====== SUPPLIED MATERIAL ======
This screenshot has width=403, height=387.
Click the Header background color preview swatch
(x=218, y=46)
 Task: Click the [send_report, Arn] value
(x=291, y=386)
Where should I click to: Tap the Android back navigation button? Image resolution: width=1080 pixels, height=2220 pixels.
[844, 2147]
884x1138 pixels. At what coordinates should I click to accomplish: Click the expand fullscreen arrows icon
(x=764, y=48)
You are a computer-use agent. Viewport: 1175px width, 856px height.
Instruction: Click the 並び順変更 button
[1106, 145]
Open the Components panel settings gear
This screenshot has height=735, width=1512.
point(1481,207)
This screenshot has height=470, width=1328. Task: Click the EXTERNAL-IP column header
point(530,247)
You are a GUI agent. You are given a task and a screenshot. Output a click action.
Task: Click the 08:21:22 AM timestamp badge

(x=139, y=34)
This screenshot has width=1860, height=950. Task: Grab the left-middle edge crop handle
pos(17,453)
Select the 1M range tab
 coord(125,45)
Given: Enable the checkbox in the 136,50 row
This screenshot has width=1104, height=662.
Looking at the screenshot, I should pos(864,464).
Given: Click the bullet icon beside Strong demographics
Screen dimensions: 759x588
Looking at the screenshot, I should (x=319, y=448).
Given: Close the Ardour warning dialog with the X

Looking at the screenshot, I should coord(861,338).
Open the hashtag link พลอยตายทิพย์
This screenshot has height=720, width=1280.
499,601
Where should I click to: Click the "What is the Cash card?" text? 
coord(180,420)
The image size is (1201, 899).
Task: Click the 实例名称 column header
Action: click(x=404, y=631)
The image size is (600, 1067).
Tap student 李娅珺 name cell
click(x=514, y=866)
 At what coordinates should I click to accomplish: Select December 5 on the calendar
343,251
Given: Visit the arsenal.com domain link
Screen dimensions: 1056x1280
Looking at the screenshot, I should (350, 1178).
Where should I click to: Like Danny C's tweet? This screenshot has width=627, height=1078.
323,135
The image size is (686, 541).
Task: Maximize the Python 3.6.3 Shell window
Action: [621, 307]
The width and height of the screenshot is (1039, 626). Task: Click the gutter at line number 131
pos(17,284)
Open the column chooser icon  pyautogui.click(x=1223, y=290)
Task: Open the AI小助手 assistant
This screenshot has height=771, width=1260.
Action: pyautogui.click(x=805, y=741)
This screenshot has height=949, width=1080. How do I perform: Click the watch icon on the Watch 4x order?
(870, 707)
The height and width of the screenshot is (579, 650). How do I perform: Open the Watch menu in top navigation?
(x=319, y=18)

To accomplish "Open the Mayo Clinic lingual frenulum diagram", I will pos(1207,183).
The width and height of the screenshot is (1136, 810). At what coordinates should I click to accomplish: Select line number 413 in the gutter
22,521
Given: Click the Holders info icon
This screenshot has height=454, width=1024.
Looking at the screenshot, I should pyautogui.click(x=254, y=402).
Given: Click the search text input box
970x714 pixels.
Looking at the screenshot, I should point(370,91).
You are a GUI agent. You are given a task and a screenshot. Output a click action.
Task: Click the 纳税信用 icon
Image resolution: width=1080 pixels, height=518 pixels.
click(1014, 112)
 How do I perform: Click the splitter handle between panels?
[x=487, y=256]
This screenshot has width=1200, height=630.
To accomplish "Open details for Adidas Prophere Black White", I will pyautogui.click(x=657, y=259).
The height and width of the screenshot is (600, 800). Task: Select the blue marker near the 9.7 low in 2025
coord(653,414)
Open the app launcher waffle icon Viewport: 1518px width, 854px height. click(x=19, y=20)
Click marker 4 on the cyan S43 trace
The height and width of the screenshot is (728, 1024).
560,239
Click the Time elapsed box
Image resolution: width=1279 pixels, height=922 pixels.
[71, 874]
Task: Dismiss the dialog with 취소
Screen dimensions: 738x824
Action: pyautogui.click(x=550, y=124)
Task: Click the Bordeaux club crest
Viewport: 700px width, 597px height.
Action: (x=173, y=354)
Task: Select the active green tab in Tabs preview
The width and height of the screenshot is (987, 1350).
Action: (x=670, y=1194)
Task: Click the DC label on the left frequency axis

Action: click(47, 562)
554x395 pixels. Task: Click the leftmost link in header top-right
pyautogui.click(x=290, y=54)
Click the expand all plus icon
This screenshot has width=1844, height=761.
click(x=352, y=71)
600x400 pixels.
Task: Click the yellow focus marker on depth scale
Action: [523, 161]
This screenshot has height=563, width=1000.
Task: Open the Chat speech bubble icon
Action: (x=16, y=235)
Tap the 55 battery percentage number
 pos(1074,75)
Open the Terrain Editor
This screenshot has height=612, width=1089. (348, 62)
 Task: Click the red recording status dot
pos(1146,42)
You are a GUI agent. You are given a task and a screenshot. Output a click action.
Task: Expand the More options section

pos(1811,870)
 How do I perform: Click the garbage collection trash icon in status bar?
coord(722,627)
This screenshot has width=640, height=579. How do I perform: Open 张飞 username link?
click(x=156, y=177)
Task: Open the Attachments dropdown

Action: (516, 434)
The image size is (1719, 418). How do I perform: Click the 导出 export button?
======
(GOAL OF THE EXERCISE)
From the data above, gather every line that includes the word "will".

(WRITTEN ANSWER)
To accomplish "Open the Mayo Clinic lingual frenulum diagram", I will pos(1207,183).
To accomplish "Open details for Adidas Prophere Black White", I will pyautogui.click(x=657, y=259).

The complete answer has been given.